Melody Dover was leaning over the chipped sink, staring into the mirror, sobbing and trying in vain to repair her dissolving mascara at the same time.

My first impulse was to turn around and leave before she saw me. She was spoiled and bitchy—something I’d experienced firsthand. “Um, are you okay?” I asked. I could have kicked myself. I shouldn’t have cared if she was wretchedly miserable. She probably deserved it.

She turned, sniffling, the pale skin under her eyes smudged dark. “Everything sucks. Everything. My boyfriend is being a dick, my parents are assholes, and I just had a wicked fight with my best friend, who is being a total bitch!”

I stepped closer and handed her a clean paper towel, and she renewed her efforts to blot the mascara from under each eye. I’d never had a boyfriend. My mother and new stepfather indulged and supported me completely. I had friends, but no one I could claim as best who would also claim me. And I’d never fought with any of them.

Mascara blotted, Melody heaved a sigh and managed to look like a beautiful, sad girl. No red, running nose. No blotchy skin. No fair.

“Hey, those shoes are really adorable,” she said, sniffling again. “Where’d you get them?”

For a moment, I thought she was alluding to those damned silver sneakers I’d dreaded lacing up day after day for two months, even though she’d never spoken another word to me. But her pale green eyes were wide and sincere. She had no recollection of what she’d done to me five years earlier, or my association with the nickname Boyce had invented that still made her livid.

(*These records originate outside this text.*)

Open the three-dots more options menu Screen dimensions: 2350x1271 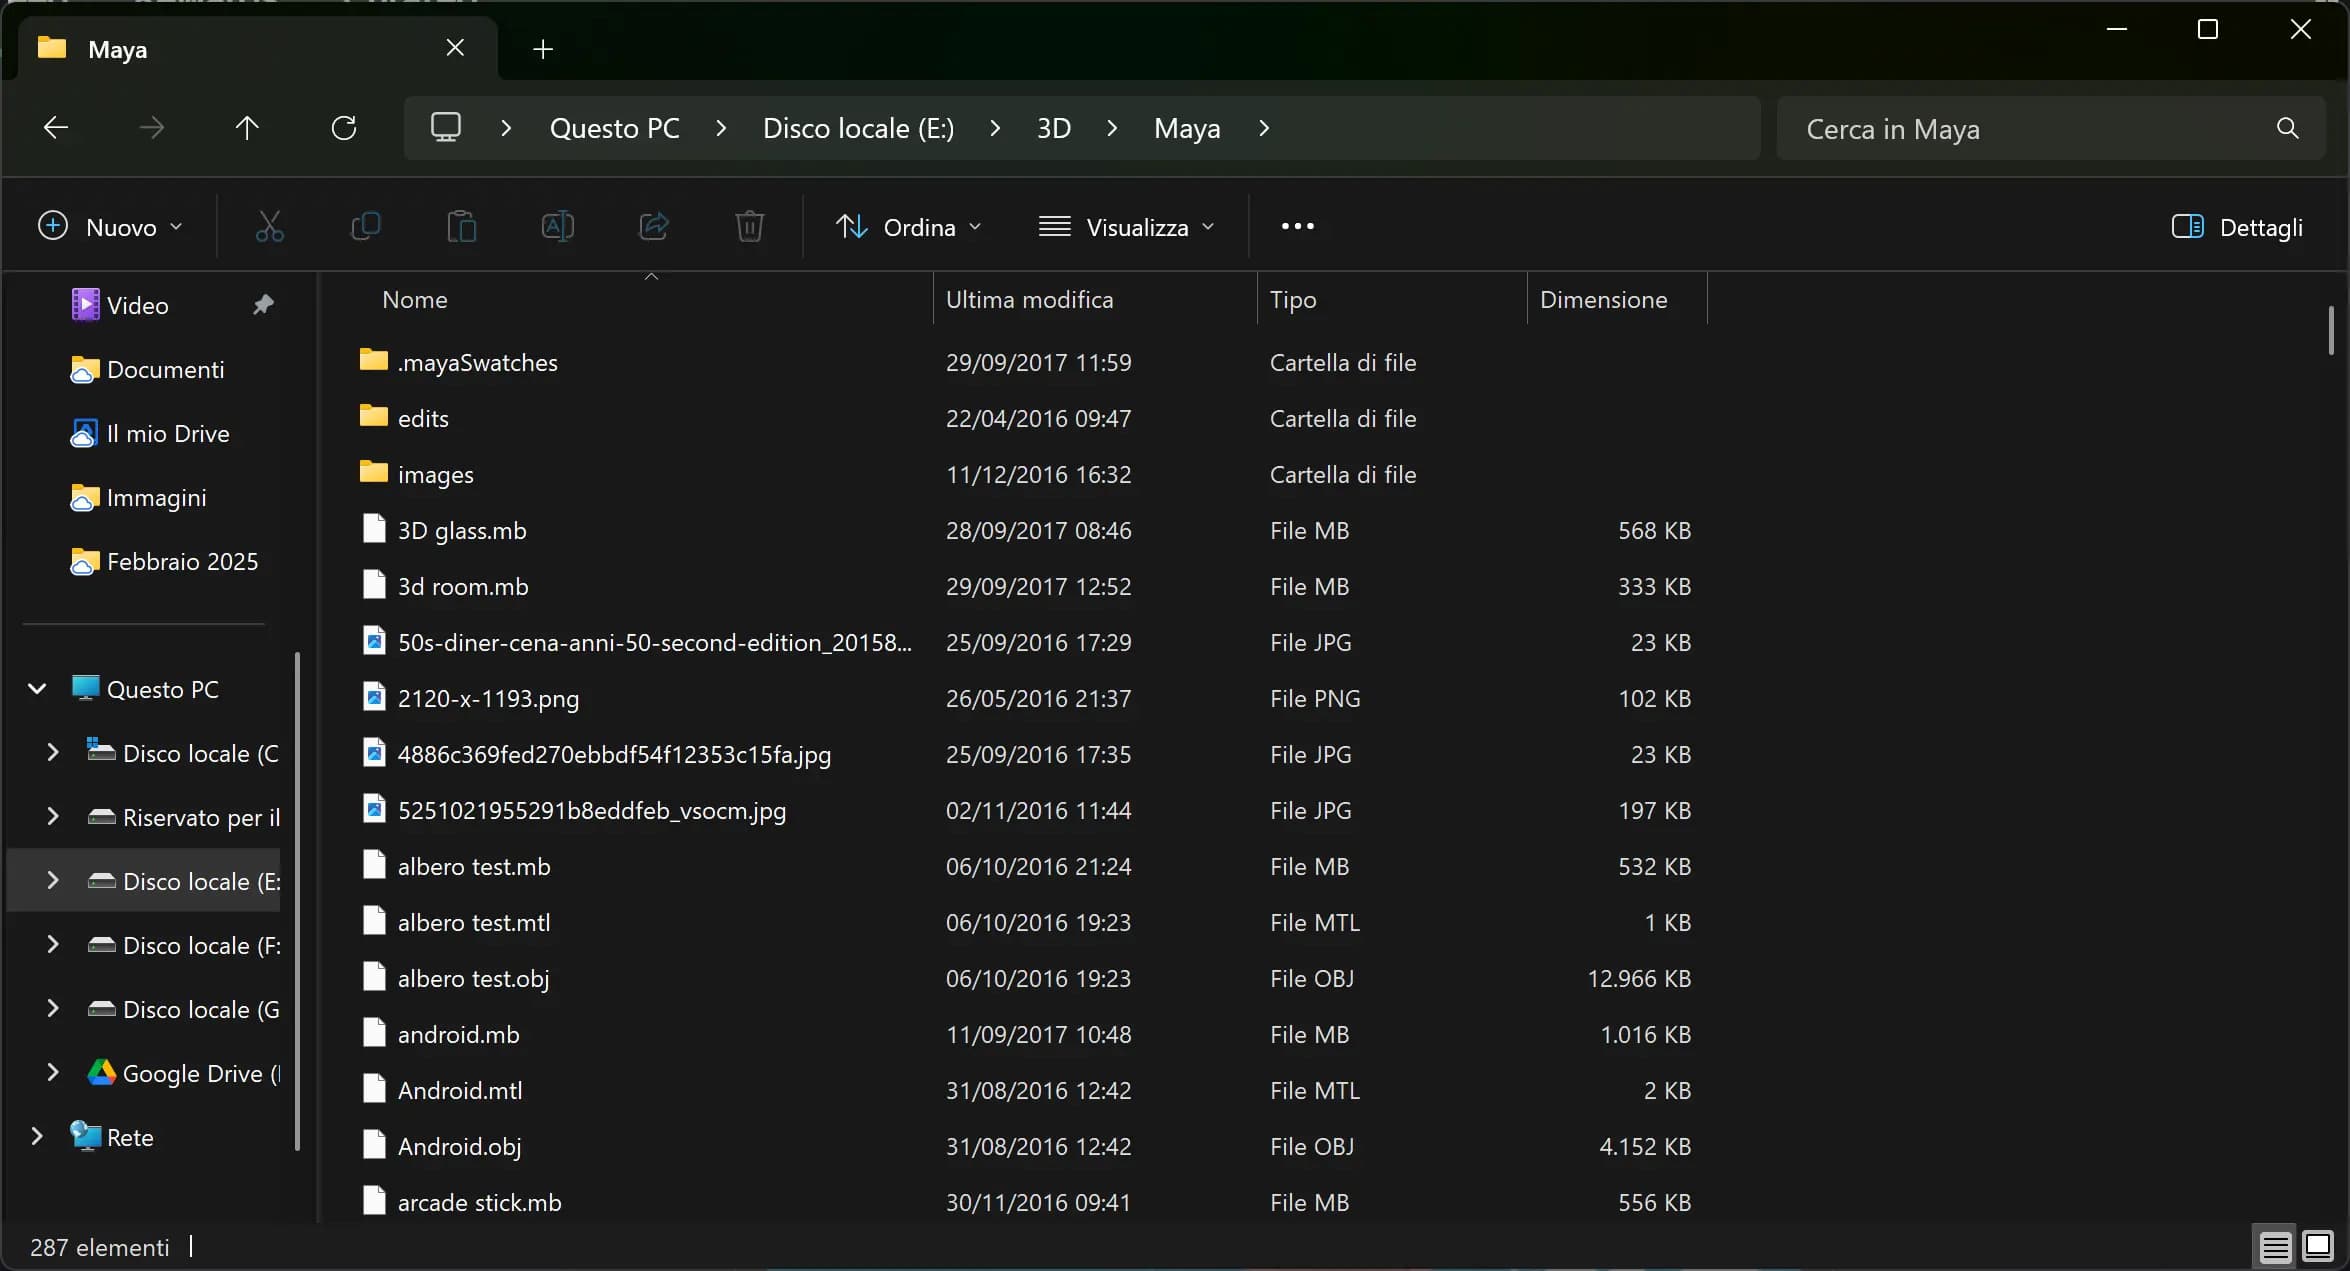click(x=1297, y=227)
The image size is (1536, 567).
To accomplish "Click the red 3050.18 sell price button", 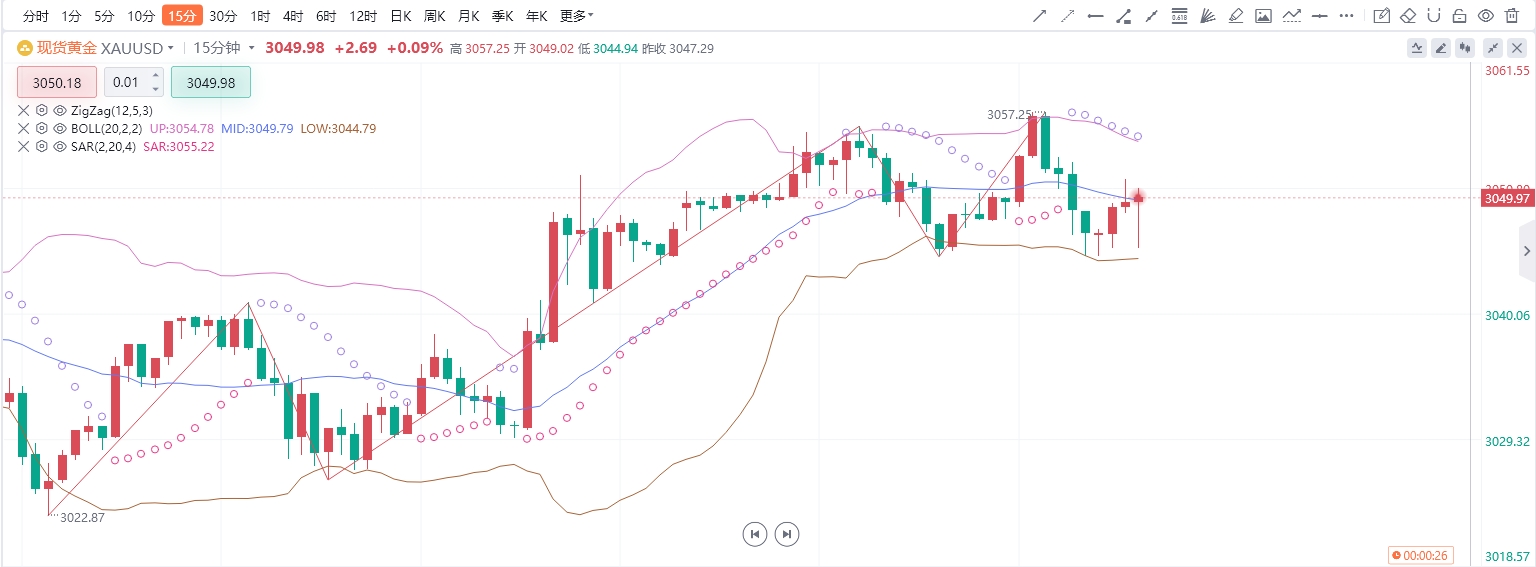I will tap(57, 82).
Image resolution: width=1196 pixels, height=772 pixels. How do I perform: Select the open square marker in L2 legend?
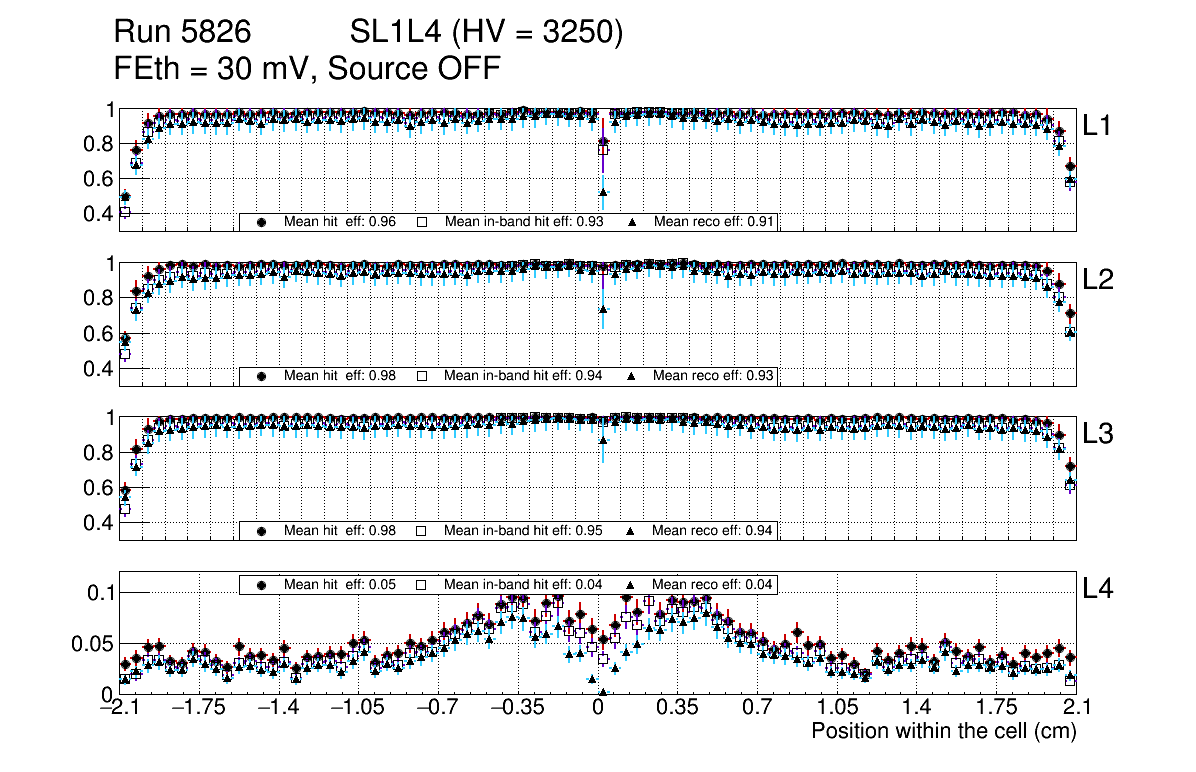(x=421, y=376)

“Barney’s. In New York?” I answered.

Since I was only thirteen, Mama and Thomas had taken me along on their honeymoon. We’d stayed in a suite at the Plaza, where I had my own room and watched television all night in the king-sized bed in an attempt to obstruct all thoughts about what was going on in the adjacent bedroom. We’d spent our days shopping and visiting places like the Empire State Building and MoMA and Ground Zero. Evenings, we walked through Times Square and saw a Broadway show and ate at restaurants that made Mama nervous about silverware use and what she was wearing. Thomas had smirked in a charmingly smitten sort of way and told her she could eat her mushroom risotto with her soupspoon or her roasted duck breast with her dessert fork for all he cared.